=== What you have to do ===
Where the material below has a line containing "Обзор товара (325, 947)", start repeating exactly, and keep going through the line containing "Identify the click", with no other lines.

=== Provided data ===
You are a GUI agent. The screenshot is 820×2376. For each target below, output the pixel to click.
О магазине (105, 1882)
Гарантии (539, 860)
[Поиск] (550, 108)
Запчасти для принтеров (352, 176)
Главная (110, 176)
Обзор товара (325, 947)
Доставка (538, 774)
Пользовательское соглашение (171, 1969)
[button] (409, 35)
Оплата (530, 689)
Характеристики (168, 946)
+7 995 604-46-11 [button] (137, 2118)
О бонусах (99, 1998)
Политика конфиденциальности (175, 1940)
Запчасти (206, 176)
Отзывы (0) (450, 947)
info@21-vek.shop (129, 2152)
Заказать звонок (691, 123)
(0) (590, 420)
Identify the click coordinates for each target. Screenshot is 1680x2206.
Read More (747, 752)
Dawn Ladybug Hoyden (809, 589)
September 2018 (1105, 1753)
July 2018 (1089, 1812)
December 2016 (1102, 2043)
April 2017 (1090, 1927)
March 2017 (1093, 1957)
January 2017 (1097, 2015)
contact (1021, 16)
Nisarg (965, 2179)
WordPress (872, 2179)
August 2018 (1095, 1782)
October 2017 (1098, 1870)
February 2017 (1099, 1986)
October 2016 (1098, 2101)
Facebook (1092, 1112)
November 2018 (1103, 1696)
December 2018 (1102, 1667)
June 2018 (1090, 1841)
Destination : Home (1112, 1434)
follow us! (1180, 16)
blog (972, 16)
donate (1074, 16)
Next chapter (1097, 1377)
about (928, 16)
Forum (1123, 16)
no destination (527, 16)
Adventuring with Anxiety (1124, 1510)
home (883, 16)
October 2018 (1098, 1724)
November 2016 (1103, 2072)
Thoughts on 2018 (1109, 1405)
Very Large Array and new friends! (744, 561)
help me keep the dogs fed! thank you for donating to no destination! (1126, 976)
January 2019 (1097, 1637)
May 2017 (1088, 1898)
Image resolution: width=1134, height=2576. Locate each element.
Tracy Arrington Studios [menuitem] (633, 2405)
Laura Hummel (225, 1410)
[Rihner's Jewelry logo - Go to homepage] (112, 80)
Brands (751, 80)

=== Task output ===
Обзор товара (325, 947)
Доставка (538, 774)
Пользовательское соглашение (171, 1969)
[button] (409, 35)
Оплата (530, 689)
Характеристики (168, 946)
+7 995 604-46-11 [button] (137, 2118)
О бонусах (99, 1998)
Политика конфиденциальности (175, 1940)
Запчасти (206, 176)
Отзывы (0) (450, 947)
info@21-vek.shop (129, 2152)
Заказать звонок (691, 123)
(0) (590, 420)
Identify the click coordinates for each target. Screenshot is 1680x2206.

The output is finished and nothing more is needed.